*** Record excerpts Section Begins ***

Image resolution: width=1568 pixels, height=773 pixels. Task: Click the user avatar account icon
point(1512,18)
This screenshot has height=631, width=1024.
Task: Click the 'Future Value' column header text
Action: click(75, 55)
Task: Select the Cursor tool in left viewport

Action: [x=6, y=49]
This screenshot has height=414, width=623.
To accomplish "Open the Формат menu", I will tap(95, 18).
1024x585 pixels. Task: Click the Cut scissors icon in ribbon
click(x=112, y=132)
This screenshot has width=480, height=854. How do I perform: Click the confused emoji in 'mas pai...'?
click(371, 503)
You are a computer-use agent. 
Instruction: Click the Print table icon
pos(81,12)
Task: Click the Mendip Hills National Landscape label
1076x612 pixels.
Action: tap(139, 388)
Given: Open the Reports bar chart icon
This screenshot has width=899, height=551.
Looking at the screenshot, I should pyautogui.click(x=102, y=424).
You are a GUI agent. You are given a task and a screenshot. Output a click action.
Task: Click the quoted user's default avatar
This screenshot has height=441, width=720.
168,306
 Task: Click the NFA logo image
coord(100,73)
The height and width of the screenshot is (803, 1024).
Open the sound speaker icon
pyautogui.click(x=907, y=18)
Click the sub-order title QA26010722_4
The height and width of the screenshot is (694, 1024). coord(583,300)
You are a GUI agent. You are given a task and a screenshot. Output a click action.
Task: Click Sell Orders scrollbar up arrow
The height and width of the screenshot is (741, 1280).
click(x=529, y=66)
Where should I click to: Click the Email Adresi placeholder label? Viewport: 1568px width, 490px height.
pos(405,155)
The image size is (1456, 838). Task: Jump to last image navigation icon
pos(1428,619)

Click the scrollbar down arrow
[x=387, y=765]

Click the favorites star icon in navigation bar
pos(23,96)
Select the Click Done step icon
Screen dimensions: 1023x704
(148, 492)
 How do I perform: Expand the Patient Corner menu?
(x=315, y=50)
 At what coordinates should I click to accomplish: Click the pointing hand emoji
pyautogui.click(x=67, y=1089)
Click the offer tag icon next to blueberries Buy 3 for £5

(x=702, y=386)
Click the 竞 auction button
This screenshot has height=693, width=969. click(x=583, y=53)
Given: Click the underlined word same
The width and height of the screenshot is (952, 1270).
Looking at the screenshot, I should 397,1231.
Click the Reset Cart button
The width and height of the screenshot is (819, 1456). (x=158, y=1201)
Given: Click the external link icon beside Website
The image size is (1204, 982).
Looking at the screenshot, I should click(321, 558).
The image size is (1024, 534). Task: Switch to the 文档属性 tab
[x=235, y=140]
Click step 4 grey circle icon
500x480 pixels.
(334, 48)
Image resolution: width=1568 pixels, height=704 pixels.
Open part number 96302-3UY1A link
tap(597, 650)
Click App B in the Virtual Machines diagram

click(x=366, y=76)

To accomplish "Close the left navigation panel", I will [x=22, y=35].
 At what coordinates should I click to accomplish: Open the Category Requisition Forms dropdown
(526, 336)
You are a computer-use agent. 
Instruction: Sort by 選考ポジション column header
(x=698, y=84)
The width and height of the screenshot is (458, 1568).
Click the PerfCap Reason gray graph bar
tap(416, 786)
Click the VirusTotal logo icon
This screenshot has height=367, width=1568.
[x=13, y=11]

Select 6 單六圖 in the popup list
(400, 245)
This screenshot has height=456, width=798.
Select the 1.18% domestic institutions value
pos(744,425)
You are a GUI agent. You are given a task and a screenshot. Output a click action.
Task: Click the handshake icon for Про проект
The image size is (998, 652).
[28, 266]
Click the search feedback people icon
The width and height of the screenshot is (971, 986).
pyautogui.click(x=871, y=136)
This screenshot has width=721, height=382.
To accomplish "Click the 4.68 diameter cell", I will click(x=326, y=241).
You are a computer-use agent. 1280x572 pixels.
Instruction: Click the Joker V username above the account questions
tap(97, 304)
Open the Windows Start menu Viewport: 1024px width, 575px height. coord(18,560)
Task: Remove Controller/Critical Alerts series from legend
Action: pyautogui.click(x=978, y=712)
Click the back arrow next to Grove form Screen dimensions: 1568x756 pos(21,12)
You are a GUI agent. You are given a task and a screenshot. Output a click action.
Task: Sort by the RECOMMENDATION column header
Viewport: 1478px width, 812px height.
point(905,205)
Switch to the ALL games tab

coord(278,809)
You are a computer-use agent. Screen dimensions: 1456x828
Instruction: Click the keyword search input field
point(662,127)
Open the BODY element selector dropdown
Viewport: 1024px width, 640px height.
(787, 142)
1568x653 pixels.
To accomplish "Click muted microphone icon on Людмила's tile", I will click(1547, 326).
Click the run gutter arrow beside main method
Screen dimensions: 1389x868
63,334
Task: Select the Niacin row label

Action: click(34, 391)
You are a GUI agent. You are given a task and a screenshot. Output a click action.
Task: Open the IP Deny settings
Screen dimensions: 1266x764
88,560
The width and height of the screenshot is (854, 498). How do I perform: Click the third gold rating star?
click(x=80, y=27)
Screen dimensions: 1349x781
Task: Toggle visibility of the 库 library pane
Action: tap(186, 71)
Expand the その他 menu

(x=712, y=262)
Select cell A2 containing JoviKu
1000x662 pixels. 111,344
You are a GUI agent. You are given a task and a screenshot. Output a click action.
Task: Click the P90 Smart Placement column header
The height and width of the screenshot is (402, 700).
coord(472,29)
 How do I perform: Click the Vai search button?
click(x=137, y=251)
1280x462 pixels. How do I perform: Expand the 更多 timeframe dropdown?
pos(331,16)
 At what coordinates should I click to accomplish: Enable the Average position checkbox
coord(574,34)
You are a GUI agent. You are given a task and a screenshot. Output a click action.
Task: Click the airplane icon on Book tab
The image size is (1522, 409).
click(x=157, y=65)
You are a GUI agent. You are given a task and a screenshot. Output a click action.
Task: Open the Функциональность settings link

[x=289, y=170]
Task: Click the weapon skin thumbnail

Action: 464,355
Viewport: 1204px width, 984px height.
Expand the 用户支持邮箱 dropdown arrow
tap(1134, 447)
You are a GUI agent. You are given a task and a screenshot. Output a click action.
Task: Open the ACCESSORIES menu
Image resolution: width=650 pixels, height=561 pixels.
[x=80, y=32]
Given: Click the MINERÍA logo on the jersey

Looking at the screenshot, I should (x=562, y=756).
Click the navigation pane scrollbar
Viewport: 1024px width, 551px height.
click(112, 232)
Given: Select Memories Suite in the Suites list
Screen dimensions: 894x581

*** Record excerpts Section Ends ***

* Task goal
Each line of the data is to be output exactly, with none skipped.

* Answer to this problem
Image resolution: width=1568 pixels, height=773 pixels. Task: Click the user avatar account icon
point(1512,18)
This screenshot has height=631, width=1024.
Task: Click the 'Future Value' column header text
Action: click(75, 55)
Task: Select the Cursor tool in left viewport

Action: [x=6, y=49]
This screenshot has height=414, width=623.
To accomplish "Open the Формат menu", I will tap(95, 18).
1024x585 pixels. Task: Click the Cut scissors icon in ribbon
click(x=112, y=132)
This screenshot has width=480, height=854. How do I perform: Click the confused emoji in 'mas pai...'?
click(371, 503)
You are a computer-use agent. 
Instruction: Click the Print table icon
pos(81,12)
Task: Click the Mendip Hills National Landscape label
1076x612 pixels.
Action: tap(139, 388)
Given: Open the Reports bar chart icon
This screenshot has width=899, height=551.
Looking at the screenshot, I should pyautogui.click(x=102, y=424).
You are a GUI agent. You are given a task and a screenshot. Output a click action.
Task: Click the quoted user's default avatar
This screenshot has height=441, width=720.
168,306
 Task: Click the NFA logo image
coord(100,73)
The height and width of the screenshot is (803, 1024).
Open the sound speaker icon
pyautogui.click(x=907, y=18)
Click the sub-order title QA26010722_4
The height and width of the screenshot is (694, 1024). coord(583,300)
You are a GUI agent. You are given a task and a screenshot. Output a click action.
Task: Click Sell Orders scrollbar up arrow
The height and width of the screenshot is (741, 1280).
click(x=529, y=66)
Where should I click to: Click the Email Adresi placeholder label? Viewport: 1568px width, 490px height.
pos(405,155)
The image size is (1456, 838). Task: Jump to last image navigation icon
pos(1428,619)

Click the scrollbar down arrow
[x=387, y=765]

Click the favorites star icon in navigation bar
pos(23,96)
Select the Click Done step icon
Screen dimensions: 1023x704
(148, 492)
 How do I perform: Expand the Patient Corner menu?
(x=315, y=50)
 At what coordinates should I click to accomplish: Click the pointing hand emoji
pyautogui.click(x=67, y=1089)
Click the offer tag icon next to blueberries Buy 3 for £5

(x=702, y=386)
Click the 竞 auction button
This screenshot has height=693, width=969. click(x=583, y=53)
Given: Click the underlined word same
The width and height of the screenshot is (952, 1270).
Looking at the screenshot, I should 397,1231.
Click the Reset Cart button
The width and height of the screenshot is (819, 1456). (x=158, y=1201)
Given: Click the external link icon beside Website
The image size is (1204, 982).
Looking at the screenshot, I should click(321, 558).
The image size is (1024, 534). Task: Switch to the 文档属性 tab
[x=235, y=140]
Click step 4 grey circle icon
500x480 pixels.
(334, 48)
Image resolution: width=1568 pixels, height=704 pixels.
Open part number 96302-3UY1A link
tap(597, 650)
Click App B in the Virtual Machines diagram

click(x=366, y=76)

To accomplish "Close the left navigation panel", I will [x=22, y=35].
 At what coordinates should I click to accomplish: Open the Category Requisition Forms dropdown
(526, 336)
You are a computer-use agent. 
Instruction: Sort by 選考ポジション column header
(x=698, y=84)
The width and height of the screenshot is (458, 1568).
Click the PerfCap Reason gray graph bar
tap(416, 786)
Click the VirusTotal logo icon
This screenshot has height=367, width=1568.
[x=13, y=11]

Select 6 單六圖 in the popup list
(400, 245)
This screenshot has height=456, width=798.
Select the 1.18% domestic institutions value
pos(744,425)
You are a GUI agent. You are given a task and a screenshot. Output a click action.
Task: Click the handshake icon for Про проект
The image size is (998, 652).
[28, 266]
Click the search feedback people icon
The width and height of the screenshot is (971, 986).
pyautogui.click(x=871, y=136)
This screenshot has width=721, height=382.
To accomplish "Click the 4.68 diameter cell", I will click(x=326, y=241).
You are a computer-use agent. 1280x572 pixels.
Instruction: Click the Joker V username above the account questions
tap(97, 304)
Open the Windows Start menu Viewport: 1024px width, 575px height. coord(18,560)
Task: Remove Controller/Critical Alerts series from legend
Action: pyautogui.click(x=978, y=712)
Click the back arrow next to Grove form Screen dimensions: 1568x756 pos(21,12)
You are a GUI agent. You are given a task and a screenshot. Output a click action.
Task: Sort by the RECOMMENDATION column header
Viewport: 1478px width, 812px height.
point(905,205)
Switch to the ALL games tab

coord(278,809)
You are a computer-use agent. Screen dimensions: 1456x828
Instruction: Click the keyword search input field
point(662,127)
Open the BODY element selector dropdown
Viewport: 1024px width, 640px height.
(787, 142)
1568x653 pixels.
To accomplish "Click muted microphone icon on Людмила's tile", I will click(1547, 326).
Click the run gutter arrow beside main method
Screen dimensions: 1389x868
63,334
Task: Select the Niacin row label

Action: click(34, 391)
You are a GUI agent. You are given a task and a screenshot. Output a click action.
Task: Open the IP Deny settings
Screen dimensions: 1266x764
88,560
The width and height of the screenshot is (854, 498). How do I perform: Click the third gold rating star?
click(x=80, y=27)
Screen dimensions: 1349x781
Task: Toggle visibility of the 库 library pane
Action: tap(186, 71)
Expand the その他 menu

(x=712, y=262)
Select cell A2 containing JoviKu
1000x662 pixels. 111,344
You are a GUI agent. You are given a task and a screenshot. Output a click action.
Task: Click the P90 Smart Placement column header
The height and width of the screenshot is (402, 700).
coord(472,29)
 How do I perform: Click the Vai search button?
click(x=137, y=251)
1280x462 pixels. How do I perform: Expand the 更多 timeframe dropdown?
pos(331,16)
 At what coordinates should I click to accomplish: Enable the Average position checkbox
coord(574,34)
You are a GUI agent. You are given a task and a screenshot. Output a click action.
Task: Click the airplane icon on Book tab
The image size is (1522, 409).
click(x=157, y=65)
You are a GUI agent. You are given a task and a screenshot. Output a click action.
Task: Open the Функциональность settings link

[x=289, y=170]
Task: Click the weapon skin thumbnail

Action: 464,355
Viewport: 1204px width, 984px height.
Expand the 用户支持邮箱 dropdown arrow
tap(1134, 447)
You are a GUI agent. You are given a task and a screenshot. Output a click action.
Task: Open the ACCESSORIES menu
Image resolution: width=650 pixels, height=561 pixels.
[x=80, y=32]
Given: Click the MINERÍA logo on the jersey

Looking at the screenshot, I should (x=562, y=756).
Click the navigation pane scrollbar
Viewport: 1024px width, 551px height.
click(112, 232)
Given: Select Memories Suite in the Suites list
Screen dimensions: 894x581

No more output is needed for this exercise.